Gamers Are Easy Prey for Credential Thieves

Gamers Are Easy Prey for Credential Thieves

Gamers are easy pickings for credential crooks, thanks to lax security hygiene and poor gaming company practices.

Gamers are soft targets for credential-thieving hackers who see them as young, naive and playing it fast and loose with security.

“A 14-year-old kid’s gaming credentials are worth more than you think,” said Mike Wilson, CTO at Enzoic. He said credentials tied to Fortnite, Minecraft and RuneScape are particularly prime targets right now, earning a hacker as much as $40 per active username and password.

“These kids are more interested in the next challenge or high score, not their security,” he added in an interview with Threatpost.
A March report from Akamai revealed the gaming industry remains a juicy target for security breaches. Hackers have carrying out 12 billion credential stuffing attacks against gaming websites since November 2017, according to the study.
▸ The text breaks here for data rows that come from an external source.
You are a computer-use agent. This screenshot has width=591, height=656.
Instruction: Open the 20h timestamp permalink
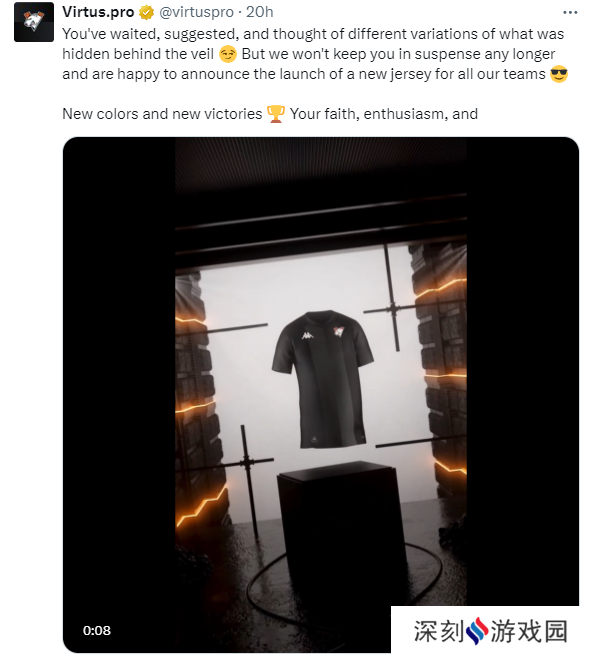259,12

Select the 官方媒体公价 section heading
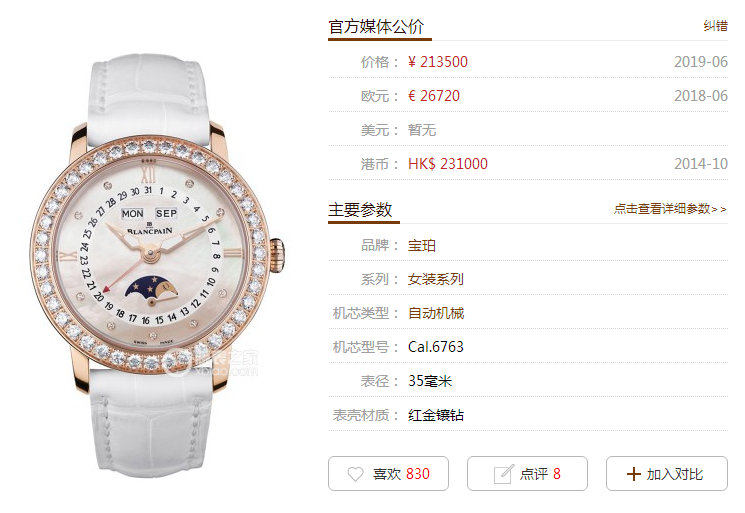tap(376, 27)
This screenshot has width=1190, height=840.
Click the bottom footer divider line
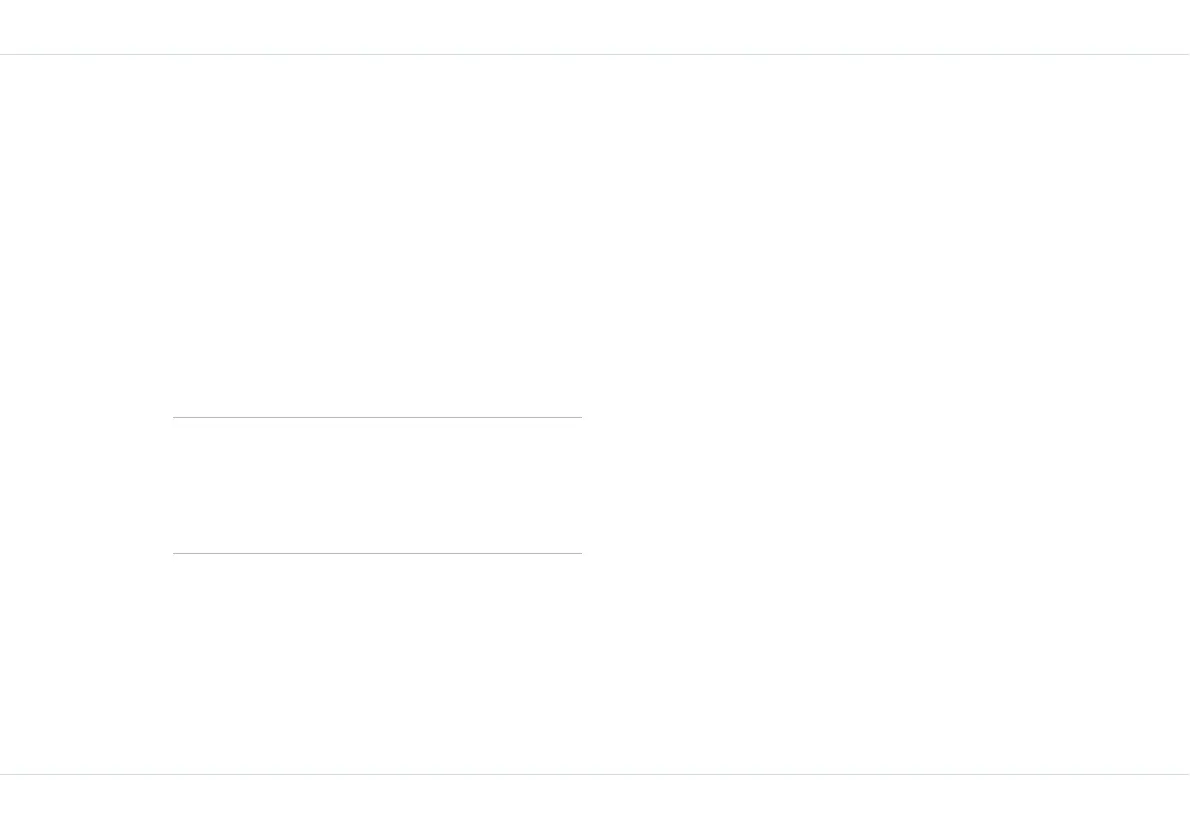tap(595, 774)
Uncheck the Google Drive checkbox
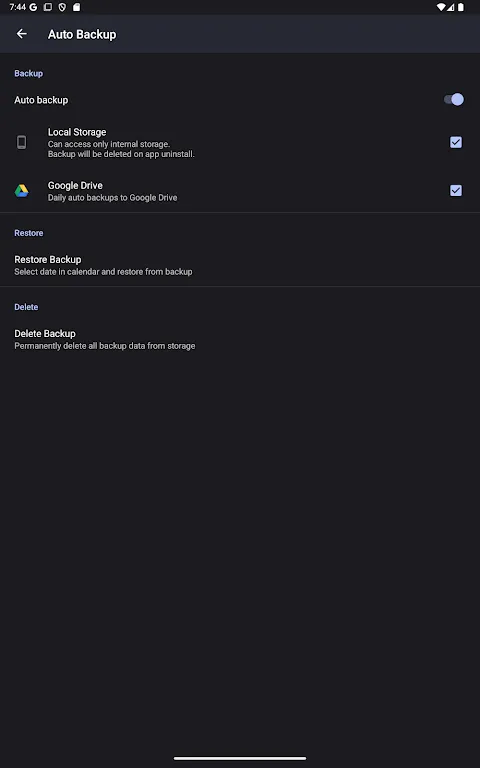This screenshot has width=480, height=768. click(x=456, y=191)
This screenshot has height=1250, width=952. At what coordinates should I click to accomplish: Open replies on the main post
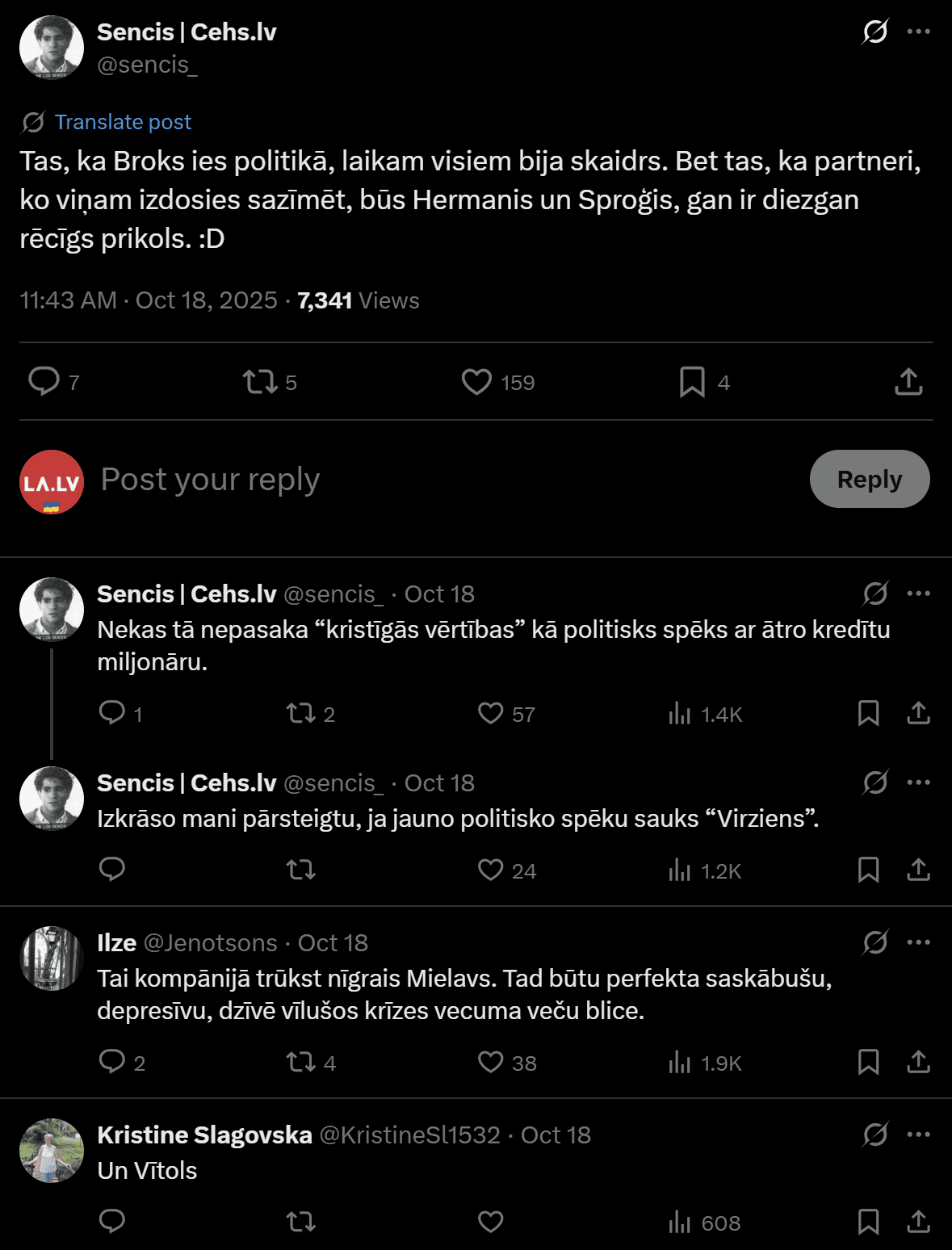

Enzoic, which specializes in credential protection, said it sees more lists of compromised gaming credentials than any other industry. That’s because the credentials are easy to come by, and, thanks to sloppy security practices, such as password reuse, the credentials typically are good for multiple services.

Wilson doesn’t just place the blame on young gamers. He notes the gaming companies themselves, fan forums and grassroots gaming sites are huge contributing factors as well.

Popular gaming communities built on DIY platforms such as vBulletin, IPBoard, MyBB, PHPBB and PunBB are often ripe for SQL injection attacks, for instance. “A lot of these sites are running outdated software and and are poorly maintained. Nearly any have the latest patches,” Wilson said.

He said 83 percent of the gaming-related compromised credentials in Enzoic’s database are in cleartext or have a weak, easily cracked, hashing algorithm. According to breach database directory Vigilante, the most recent gaming forums compromised are ArmorGames.com, SurviveTheARK.com and HBGames.com – representing a combined 11.4 million credentials

Enzoic said gaming sites themselves bear some of the responsibility. “Currently, gaming companies use low-friction authentication measures because increasing friction drives customer attrition and decreased revenue,” Wilson told Threatpost in an interview.

Wilson said he knows of large gaming companies, which are well-aware their users’ credentials have been compromised in the past, who refuse to force password resets or bother users with verification requirements such as validating an account with a credit card’s card verification value (CVV) number.

“It surprises me that [gaming sites] make a calculation where they know their users’ credentials are compromised, yet they still don’t require a password reset,” Wilson said. “The calculation is, if they make it harder for people to log into their accounts, then they won’t. And that’s not good for their business.”